На этой «любезной» ноте разговор оборвался, и рассерженный кюре скрылся в ноябрьской ночи. Оставшись наедине с котом – кстати сказать, отличным крысоловом, – Анни поморщилась, покачала головой, а потом налила себе выпить. Стакан, два, три и… четыре. Этого ей хватило, чтобы забыть перекошенное от злости лицо хозяина, его сжатые в нитку губы и упреки, брошенные ледяным тоном.
– Похоже, он меня боится, раз убегает, едва я вернулась в дом! И это при том, что сегодня я им, голубкам, не мешала! – пробормотала Анни, язык которой уже начал заплетаться.
Внезапно тишина, царящая в стенах пресбитерия, показалась ей невыносимо тяжелой. Анни вспомнила Эрнеста с его ободряющей улыбкой, поцелуи своей любящей Эльвины, и ей захотелось плакать.

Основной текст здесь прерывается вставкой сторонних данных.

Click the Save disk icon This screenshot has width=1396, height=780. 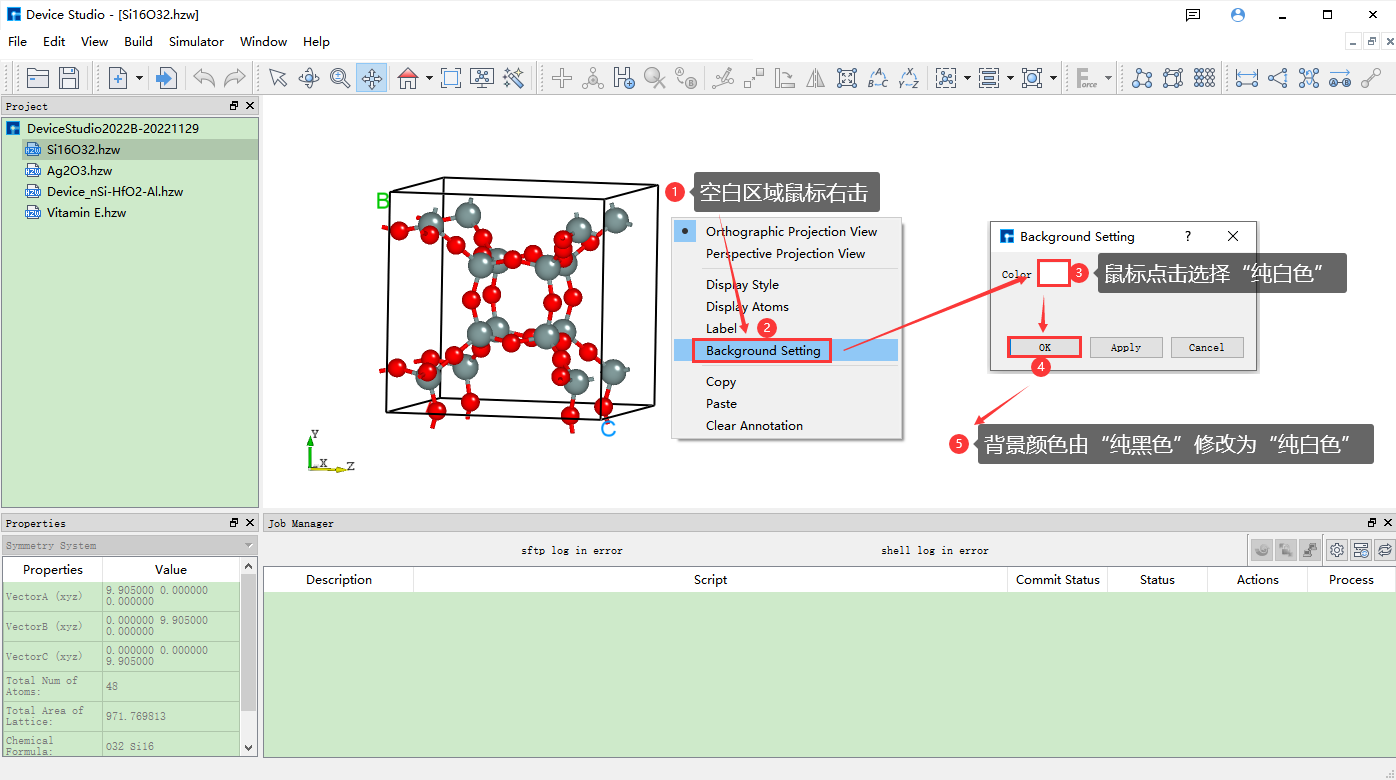69,78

Голова ее отяжелела от вина, однако она все-таки съела немного супа и, оставив на столе зажженную керосиновую лампу, ушла спать.
* * *
Шарваз в это время бродил по саду Салиньяков. К окнам с закрытыми ставнями он подойти не решался, постучать в закрытую дверь тоже. Чем мог он оправдать столь поздний визит? Мысли его одолевали самые мрачные: «Я мог бы предложить доктору де Салиньяку партию в карты, чтобы увидеть Матильду и взглядом дать ей понять, как я огорчен, что она не пришла… Нет, это неосмотрительно! Муж мог бы счесть все это странным… Он точно бы что-то заподозрил. Нет, нельзя!»
Стиснув зубы и сцепив руки за спиной, кюре неспешным шагом направился обратно к церкви. Внезапно он остановился и устремил озадаченный взгляд на колокольню. Как бы сложилась его жизнь, если бы судьба или Провидение наделили его смирением и сдержанностью и если бы его единственной заботой было спасение душ своих прихожан? Ролан Шарваз передернул плечами, посмеиваясь над собой. Он прекрасно понимал, что согрешил перед людьми и Церковью, но многократное повторение греховного акта делает его привычным, верно?..
В окне пресбитерия танцевал едва заметный желтый огонек.
– Анни не погасила лампу! – пробормотал он сердито. – Эта старая мегера ничего не делает так, как следует! Была бы она лет на тридцать моложе и с хорошей фигурой… Но и этого нет! Нужно будет отчитать ее за забывчивость.
Кюре вернулся домой и лег в холодную постель, едва уловимо пахнущую фиалкой. Из комнаты служанки доносился громкий храп, что взбесило его еще больше.
Он долго не мог заснуть, и мысли его метались между Анни Менье и Матильдой де Салиньяк – женщинами, так не похожими друг на друга, одну из которых он обожал, а присутствие другой с некоторых пор терпел с трудом.